This table is one of the reasons I decided to take up my tools again; there are a great many pieces of furniture that I wanted to make and never got around to when I was fit, able and had a fully equipped workshop. The table is to be a present for one of my children who has a milestone birthday approaching soon and my children are all old enough now to appreciate good furniture and not give it away when they move house!
This original table c.1740 (above) is typical of a form commonly made in the early to mid 18th century. The lower portions of the legs are round and tapered, terminating in what are known as 'pad feet'. Together the tapered legs and pad feet are sometimes referred to as 'club legs'.
There is a single long drawer in the front of the table above a shaped apron. The perimeter moulding on the drawer may be a later addition, but at any rate, I will not be copying it. I'm undecided about incorporating the narrow cleated ends on the table top as by this date, they were not archetypal.
The frame is usually flush with the legs at this date and the rails are secured with square pegs using the draw-boring technique whereby the peg holes in the tennons are off-set towards the shoulders so as the pegs are driven into the legs, they strain the shoulders of the tennons ever tighter into the faces of the mortises. The square ends of the pegs bite into the legs, deforming both pegs and legs, which affords unparalleled grip and prevents the pegs from working loose.

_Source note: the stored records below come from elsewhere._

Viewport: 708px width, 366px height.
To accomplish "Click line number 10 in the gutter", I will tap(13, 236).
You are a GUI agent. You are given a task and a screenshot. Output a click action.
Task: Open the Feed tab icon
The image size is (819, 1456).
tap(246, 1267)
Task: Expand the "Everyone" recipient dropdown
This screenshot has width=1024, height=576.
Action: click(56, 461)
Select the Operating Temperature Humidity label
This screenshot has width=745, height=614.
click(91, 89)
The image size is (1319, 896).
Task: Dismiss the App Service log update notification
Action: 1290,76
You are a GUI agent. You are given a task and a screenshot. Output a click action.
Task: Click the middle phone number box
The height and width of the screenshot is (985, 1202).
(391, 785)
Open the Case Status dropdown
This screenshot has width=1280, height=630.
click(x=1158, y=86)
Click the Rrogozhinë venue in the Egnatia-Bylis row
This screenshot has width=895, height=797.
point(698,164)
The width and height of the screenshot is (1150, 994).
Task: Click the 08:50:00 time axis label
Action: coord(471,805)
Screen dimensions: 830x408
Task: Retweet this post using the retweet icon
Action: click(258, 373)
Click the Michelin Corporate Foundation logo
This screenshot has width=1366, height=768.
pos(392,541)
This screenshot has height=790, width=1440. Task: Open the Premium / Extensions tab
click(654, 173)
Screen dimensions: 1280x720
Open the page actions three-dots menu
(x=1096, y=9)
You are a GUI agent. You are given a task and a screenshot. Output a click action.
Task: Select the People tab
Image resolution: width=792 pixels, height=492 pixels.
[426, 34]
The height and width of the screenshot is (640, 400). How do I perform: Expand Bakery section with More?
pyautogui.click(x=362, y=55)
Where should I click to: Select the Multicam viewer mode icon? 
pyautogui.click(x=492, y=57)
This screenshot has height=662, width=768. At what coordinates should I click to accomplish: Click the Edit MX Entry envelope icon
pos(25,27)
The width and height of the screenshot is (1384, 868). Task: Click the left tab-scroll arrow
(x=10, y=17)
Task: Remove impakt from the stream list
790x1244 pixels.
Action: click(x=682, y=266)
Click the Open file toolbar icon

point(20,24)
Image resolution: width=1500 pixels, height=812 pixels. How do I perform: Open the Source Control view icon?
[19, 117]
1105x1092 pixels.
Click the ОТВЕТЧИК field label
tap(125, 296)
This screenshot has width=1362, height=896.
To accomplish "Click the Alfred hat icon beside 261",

Oak was the timber used for the best furniture in this period, although in less fashionable towns and rural centres, any of the staple English furniture timbers (Ash, Elm, Walnut – and to a lesser extent, Cherry, Pear and other fruitwoods) were employed.
I sourced some English Oak locally and after planing it, the stuff for the legs turned out to be the loveliest Brown Oak and it all exhibits wonderful medullary rays.
I am normally a metric man, but when making period furniture, I revert to the old imperial system of measurement because small metric measurements don't quite cut it. For instance, a 6mm astragal moulding does not look correct; a trained eye can differentiate between 1/4" (6.4mm) and 6mm. Alright, 6.5mm is close, but when the width of all my chisels are in fractions of inches, it seems pointless mixing the two systems.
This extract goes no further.